• Source material:
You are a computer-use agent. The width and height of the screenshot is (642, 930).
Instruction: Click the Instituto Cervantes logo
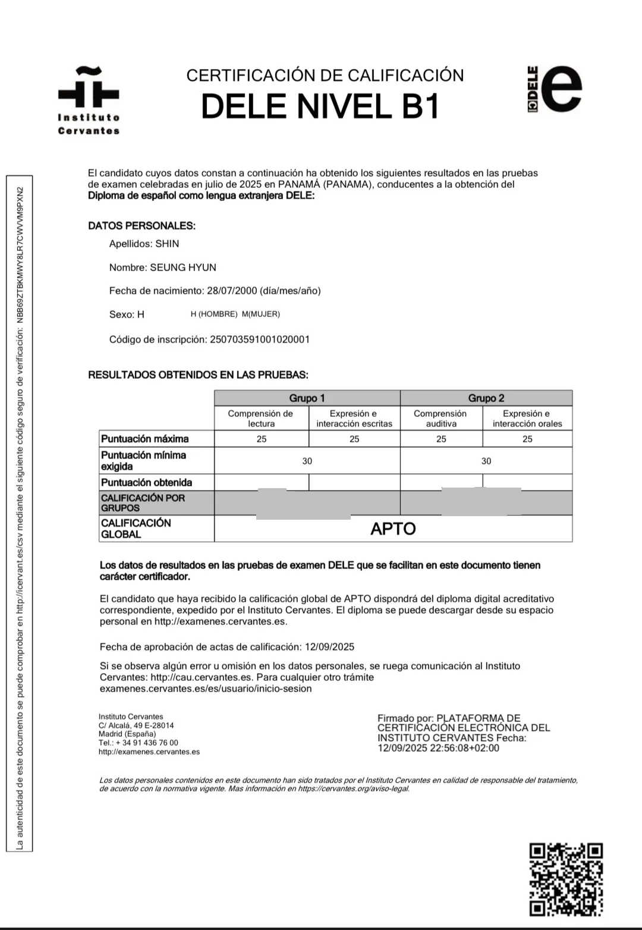point(89,101)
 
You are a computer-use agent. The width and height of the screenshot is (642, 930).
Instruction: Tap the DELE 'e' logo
point(555,90)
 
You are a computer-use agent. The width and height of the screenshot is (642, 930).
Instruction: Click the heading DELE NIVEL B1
point(320,106)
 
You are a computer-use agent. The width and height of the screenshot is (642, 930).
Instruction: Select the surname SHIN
point(167,244)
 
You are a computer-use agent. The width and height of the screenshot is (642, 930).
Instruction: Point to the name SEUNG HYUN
point(183,268)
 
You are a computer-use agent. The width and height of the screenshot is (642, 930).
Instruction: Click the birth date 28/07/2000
point(232,291)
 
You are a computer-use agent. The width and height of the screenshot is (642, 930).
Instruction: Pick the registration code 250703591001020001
point(260,340)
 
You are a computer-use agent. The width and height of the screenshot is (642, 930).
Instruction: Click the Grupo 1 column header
point(307,398)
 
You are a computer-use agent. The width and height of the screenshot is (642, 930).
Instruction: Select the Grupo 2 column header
point(486,398)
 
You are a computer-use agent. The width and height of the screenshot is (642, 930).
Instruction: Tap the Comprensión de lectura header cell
point(261,418)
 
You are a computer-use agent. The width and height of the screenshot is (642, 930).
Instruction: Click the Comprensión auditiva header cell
point(441,418)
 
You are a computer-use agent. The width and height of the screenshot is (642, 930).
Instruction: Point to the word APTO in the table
point(393,529)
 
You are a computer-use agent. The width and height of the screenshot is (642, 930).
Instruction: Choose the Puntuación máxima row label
point(145,439)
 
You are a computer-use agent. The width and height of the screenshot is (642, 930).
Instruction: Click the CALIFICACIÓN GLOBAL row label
point(137,528)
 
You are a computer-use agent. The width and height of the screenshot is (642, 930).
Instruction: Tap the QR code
point(566,879)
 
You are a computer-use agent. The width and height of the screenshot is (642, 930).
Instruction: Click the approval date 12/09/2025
point(329,646)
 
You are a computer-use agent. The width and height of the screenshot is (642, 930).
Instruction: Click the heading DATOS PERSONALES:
point(141,226)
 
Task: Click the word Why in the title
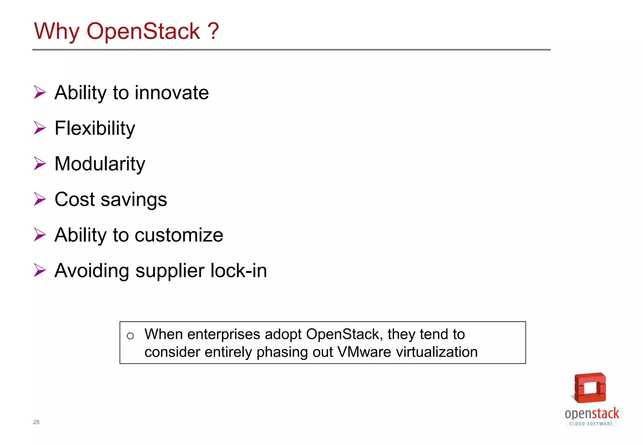click(x=57, y=32)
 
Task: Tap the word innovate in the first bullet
click(x=172, y=93)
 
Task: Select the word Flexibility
click(x=95, y=129)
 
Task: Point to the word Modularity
click(x=100, y=164)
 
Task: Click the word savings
click(x=134, y=200)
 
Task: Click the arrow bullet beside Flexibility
click(x=40, y=128)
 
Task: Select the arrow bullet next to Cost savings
click(x=40, y=199)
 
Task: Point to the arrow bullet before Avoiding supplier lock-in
click(x=40, y=270)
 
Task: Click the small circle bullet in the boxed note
click(x=130, y=336)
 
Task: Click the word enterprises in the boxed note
click(x=224, y=335)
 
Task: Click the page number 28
click(x=36, y=422)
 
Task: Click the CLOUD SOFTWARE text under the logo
click(x=591, y=424)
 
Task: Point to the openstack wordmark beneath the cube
click(x=592, y=414)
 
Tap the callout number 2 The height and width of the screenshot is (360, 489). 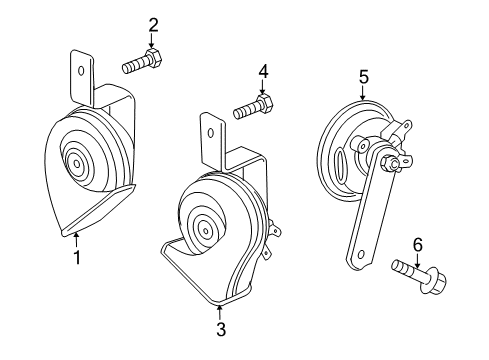153,25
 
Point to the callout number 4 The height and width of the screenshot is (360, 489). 264,71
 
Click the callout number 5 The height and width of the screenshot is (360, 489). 364,75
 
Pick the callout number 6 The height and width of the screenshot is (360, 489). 417,243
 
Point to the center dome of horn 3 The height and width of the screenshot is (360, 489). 204,228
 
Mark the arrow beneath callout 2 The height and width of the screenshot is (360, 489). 153,42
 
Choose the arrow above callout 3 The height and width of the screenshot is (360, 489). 219,307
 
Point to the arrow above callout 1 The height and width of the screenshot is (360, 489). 76,241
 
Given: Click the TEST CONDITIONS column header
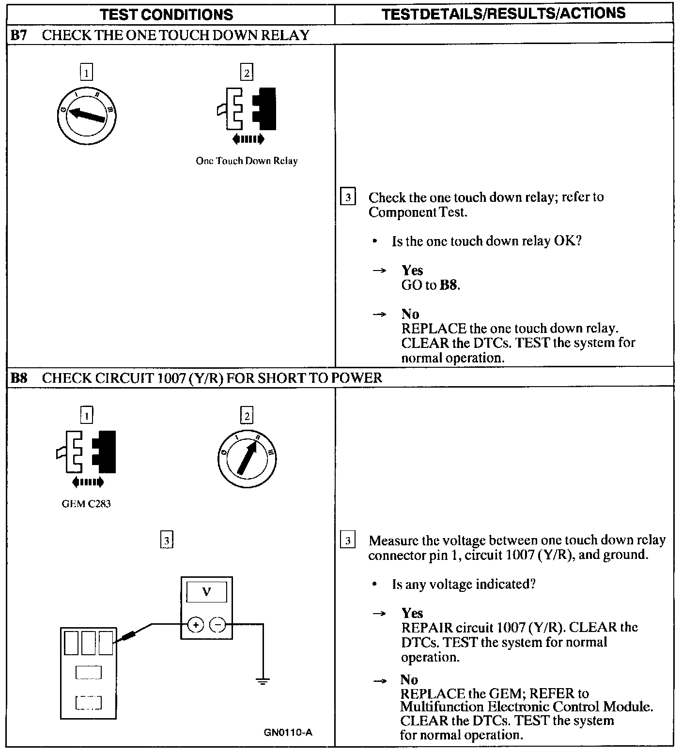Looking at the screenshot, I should pyautogui.click(x=167, y=15).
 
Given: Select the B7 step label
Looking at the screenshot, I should pyautogui.click(x=19, y=35).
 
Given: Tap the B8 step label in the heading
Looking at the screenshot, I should pyautogui.click(x=19, y=377).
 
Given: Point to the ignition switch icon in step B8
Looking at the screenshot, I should pyautogui.click(x=247, y=458).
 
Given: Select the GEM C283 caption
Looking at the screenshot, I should pyautogui.click(x=86, y=504).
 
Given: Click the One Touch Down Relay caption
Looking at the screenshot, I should pyautogui.click(x=247, y=161).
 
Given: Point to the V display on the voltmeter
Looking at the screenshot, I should pyautogui.click(x=206, y=592).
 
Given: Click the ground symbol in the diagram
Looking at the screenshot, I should pyautogui.click(x=263, y=682).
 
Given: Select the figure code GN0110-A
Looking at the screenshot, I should pyautogui.click(x=288, y=732).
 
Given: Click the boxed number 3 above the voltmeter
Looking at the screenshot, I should pyautogui.click(x=167, y=540).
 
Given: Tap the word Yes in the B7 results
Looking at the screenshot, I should pyautogui.click(x=412, y=270).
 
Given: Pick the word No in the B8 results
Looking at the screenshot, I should pyautogui.click(x=409, y=679).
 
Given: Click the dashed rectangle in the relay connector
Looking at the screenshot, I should pyautogui.click(x=89, y=702).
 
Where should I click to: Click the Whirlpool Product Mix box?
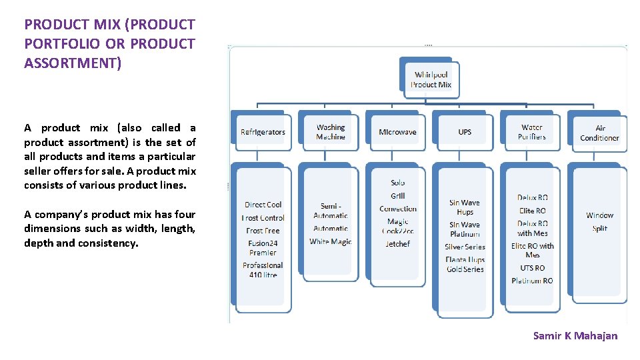(431, 79)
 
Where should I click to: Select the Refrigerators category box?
(263, 132)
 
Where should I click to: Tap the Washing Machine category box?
(331, 132)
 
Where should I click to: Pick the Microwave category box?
(397, 132)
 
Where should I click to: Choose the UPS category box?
(465, 132)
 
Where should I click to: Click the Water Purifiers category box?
(532, 132)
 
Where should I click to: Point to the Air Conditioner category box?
(599, 133)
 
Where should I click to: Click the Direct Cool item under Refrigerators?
(263, 205)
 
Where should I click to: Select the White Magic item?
(331, 241)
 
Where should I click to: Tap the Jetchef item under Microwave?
(398, 244)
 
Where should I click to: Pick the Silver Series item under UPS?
(465, 247)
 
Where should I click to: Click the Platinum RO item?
(532, 281)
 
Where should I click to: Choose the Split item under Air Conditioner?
(600, 228)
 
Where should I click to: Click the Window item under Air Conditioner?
(599, 215)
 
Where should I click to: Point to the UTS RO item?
(532, 268)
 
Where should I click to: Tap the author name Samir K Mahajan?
(575, 335)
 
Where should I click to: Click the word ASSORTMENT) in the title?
(73, 63)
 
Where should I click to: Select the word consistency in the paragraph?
(109, 243)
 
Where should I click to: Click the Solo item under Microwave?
(398, 183)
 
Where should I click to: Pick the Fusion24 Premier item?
(263, 248)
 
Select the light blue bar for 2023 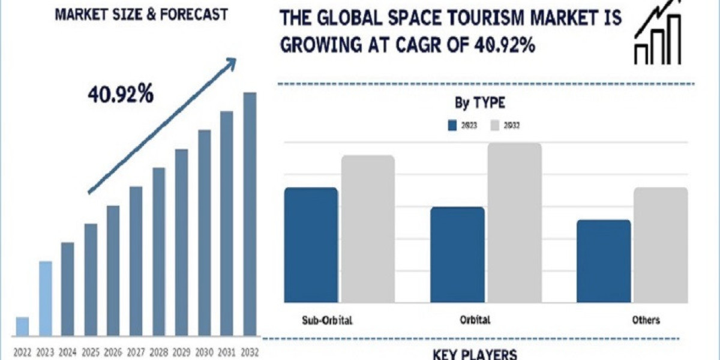pos(46,298)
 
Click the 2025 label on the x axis pos(91,352)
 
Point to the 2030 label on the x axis pos(204,352)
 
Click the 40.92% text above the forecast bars pos(120,94)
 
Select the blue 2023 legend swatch pos(452,125)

• Goal: How many lines in the records above contain the string "under"? Case counts. Reply with the number alone.

• Full response: 7